By: Woo, W.L.; Khor, L.C.; Mutelo, R.M.; Dlay, S.S.;

2006 / IEEE / 0-7803-9389-9


This item was taken from the IEEE Conference ' A novel Fisher discriminant for biometrics recognition: 2DPCA plus 2DFLD ' In this paper, a method of two dimensional Fisher principal component analysis (2D-FPCA) in the two dimensional principal component analysis (2DPCA) transformed space is analyzed and its nature is revealed, i.e., 2D-FPCA is equivalent to 2DPCA plus two dimensional Fisher linear discriminant analysis (2DFLD). Based on this result, a more transparent 2D FPCA algorithm is developed. That is, 2DPCA is performed first and then 2DFLD is used for the second feature extraction in the 2DPCA transformed space. Since 2D FPCA is based on the 2D image matrices, the vectorization of the image is not required. Thus, 2D FPCA optimizes the evaluation of the image matrices, the between and within matrices, by transforming them into a smaller 2DPCA space. In the linear discriminant analysis (LDA) based face recognition techniques, image representation and recognition is statistically dependent on the evaluation of the between and within matrices.
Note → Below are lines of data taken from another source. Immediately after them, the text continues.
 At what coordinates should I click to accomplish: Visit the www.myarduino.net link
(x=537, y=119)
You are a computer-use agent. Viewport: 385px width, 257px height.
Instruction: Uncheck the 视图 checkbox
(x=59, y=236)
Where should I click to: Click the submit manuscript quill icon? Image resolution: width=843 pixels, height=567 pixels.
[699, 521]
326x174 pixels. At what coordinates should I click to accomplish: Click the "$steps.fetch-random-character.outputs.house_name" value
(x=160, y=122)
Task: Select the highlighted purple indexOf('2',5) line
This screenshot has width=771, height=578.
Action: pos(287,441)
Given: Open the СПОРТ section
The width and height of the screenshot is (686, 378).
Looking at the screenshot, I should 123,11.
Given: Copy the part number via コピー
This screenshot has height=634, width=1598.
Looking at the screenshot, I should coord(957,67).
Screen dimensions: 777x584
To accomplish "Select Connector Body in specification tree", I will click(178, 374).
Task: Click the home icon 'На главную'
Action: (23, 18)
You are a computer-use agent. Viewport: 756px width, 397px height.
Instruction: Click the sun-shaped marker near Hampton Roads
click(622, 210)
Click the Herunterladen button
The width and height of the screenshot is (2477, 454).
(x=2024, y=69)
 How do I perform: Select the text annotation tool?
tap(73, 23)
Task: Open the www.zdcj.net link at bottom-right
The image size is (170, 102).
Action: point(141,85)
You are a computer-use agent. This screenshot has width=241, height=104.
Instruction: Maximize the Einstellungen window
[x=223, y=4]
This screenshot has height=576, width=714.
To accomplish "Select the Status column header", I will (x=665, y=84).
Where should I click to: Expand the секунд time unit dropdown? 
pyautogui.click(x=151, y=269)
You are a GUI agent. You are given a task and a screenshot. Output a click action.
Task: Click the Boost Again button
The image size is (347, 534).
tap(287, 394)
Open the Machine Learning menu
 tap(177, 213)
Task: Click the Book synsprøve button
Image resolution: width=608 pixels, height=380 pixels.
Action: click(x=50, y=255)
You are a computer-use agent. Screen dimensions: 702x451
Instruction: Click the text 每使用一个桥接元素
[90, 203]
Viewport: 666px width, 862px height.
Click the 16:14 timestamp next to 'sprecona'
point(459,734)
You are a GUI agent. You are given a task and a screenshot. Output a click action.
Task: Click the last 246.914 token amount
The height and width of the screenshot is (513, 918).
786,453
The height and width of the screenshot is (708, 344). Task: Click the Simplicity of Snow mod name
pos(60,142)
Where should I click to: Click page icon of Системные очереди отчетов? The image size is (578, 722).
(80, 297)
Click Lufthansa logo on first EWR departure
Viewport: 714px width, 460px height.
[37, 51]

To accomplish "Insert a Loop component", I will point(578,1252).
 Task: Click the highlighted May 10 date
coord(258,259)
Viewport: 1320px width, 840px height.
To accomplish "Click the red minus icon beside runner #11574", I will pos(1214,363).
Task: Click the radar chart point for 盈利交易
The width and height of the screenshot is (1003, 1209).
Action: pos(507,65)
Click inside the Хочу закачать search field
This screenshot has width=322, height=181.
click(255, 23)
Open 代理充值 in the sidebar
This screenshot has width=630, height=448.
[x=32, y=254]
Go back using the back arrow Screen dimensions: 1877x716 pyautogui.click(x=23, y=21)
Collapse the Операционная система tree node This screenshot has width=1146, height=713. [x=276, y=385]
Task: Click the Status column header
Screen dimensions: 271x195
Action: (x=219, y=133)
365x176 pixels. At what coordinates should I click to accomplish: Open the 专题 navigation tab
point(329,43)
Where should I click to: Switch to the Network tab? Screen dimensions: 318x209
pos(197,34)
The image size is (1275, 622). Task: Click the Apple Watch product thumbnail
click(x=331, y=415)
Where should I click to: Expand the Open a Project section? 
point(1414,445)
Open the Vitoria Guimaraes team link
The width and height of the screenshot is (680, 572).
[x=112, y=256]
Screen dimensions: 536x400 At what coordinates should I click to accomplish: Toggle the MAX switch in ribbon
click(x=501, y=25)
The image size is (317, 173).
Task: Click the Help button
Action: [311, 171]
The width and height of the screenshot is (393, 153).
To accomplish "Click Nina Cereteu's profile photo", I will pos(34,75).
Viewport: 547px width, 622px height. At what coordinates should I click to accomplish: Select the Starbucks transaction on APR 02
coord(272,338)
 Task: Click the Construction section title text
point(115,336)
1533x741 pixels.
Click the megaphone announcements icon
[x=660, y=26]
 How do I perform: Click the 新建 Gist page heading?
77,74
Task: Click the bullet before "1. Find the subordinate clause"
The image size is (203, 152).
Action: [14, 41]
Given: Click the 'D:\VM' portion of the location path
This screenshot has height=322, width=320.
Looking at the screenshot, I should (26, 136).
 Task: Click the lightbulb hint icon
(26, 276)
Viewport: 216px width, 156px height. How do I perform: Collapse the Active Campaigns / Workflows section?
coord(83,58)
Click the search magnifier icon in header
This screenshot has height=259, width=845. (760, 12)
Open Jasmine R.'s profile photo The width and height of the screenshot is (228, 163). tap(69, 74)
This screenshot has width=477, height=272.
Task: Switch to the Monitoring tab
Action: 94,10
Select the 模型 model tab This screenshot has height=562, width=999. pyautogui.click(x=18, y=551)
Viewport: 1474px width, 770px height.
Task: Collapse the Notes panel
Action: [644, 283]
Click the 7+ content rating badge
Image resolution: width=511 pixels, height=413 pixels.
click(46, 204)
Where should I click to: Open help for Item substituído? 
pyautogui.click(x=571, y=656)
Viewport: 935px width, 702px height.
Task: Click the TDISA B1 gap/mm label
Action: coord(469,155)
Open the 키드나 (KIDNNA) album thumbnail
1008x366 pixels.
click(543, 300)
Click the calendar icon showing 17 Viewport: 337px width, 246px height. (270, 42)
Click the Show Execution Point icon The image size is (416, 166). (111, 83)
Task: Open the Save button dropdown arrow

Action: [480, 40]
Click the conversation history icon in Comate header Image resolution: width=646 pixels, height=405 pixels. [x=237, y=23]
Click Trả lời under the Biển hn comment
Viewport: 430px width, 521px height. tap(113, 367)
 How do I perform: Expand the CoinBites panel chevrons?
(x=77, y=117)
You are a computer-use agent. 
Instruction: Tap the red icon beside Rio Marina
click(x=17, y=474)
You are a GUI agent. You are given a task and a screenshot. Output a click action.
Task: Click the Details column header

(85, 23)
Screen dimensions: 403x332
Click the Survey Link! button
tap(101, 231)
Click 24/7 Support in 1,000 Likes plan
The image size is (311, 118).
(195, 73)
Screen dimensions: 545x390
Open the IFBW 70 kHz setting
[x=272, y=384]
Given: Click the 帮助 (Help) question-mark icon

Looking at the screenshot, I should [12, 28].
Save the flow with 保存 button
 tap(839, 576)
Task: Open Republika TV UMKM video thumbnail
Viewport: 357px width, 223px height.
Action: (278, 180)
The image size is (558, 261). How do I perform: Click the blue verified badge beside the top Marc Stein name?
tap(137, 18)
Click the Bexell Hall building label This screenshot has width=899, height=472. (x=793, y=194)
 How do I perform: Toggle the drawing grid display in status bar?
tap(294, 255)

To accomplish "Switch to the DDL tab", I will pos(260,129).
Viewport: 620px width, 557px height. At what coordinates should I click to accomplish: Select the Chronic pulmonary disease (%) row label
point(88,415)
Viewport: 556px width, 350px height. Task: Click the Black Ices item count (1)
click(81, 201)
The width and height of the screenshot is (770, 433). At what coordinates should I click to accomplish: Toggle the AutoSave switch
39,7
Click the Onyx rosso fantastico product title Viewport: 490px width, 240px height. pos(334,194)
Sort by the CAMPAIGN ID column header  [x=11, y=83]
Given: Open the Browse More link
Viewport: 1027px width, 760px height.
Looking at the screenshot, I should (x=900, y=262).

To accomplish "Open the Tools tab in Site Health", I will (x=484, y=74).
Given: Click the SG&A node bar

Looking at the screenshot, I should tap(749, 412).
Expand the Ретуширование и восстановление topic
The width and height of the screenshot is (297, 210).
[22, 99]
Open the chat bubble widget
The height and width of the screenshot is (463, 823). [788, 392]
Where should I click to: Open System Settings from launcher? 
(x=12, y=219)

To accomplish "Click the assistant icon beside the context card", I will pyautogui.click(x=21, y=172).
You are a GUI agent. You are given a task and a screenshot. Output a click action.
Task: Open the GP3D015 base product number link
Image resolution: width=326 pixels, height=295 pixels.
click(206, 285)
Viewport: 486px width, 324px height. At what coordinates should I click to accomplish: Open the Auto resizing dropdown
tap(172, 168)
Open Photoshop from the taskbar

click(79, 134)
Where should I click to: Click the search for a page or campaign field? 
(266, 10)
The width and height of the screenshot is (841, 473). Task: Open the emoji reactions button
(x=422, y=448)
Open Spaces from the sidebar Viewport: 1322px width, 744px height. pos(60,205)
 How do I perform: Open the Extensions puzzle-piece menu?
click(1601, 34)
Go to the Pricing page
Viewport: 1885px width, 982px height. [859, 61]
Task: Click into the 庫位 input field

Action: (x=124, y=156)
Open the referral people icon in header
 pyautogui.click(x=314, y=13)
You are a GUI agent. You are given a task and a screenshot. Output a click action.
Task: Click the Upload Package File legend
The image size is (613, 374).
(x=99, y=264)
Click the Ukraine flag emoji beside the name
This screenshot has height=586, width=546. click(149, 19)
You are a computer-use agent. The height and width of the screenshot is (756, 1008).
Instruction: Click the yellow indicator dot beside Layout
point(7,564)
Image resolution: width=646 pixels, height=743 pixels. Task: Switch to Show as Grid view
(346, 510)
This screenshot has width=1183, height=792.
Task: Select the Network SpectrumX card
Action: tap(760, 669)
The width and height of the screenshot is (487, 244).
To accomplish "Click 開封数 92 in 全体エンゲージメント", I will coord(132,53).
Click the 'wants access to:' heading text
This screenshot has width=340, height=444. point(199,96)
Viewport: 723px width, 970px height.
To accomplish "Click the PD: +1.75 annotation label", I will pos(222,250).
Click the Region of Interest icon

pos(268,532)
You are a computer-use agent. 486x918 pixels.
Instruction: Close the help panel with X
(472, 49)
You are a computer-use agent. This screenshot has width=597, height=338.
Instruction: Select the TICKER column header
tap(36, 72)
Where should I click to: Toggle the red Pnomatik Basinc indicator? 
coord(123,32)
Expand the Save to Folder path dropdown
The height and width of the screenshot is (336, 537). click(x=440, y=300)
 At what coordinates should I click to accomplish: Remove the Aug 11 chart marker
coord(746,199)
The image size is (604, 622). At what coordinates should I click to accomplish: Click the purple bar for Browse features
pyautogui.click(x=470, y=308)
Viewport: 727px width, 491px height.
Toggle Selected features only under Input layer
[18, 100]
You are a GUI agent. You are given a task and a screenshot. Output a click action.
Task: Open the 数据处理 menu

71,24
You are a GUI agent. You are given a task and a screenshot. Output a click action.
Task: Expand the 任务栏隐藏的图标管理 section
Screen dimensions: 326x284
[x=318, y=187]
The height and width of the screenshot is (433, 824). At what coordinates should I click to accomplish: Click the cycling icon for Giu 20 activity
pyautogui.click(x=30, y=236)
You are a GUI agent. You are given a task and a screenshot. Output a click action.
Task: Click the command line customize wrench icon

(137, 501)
This leads to the following benefits; the proposed 2D-FPCA yields greater recognition accuracy while reduces the overall computational complexity. Finally, the effectiveness of the proposed algorithm is verified using the ORL database as a benchmark. The new algorithm achieves a recognition rate of 95.50% compared to the recognition rate of 90.00% for the Fisherface method.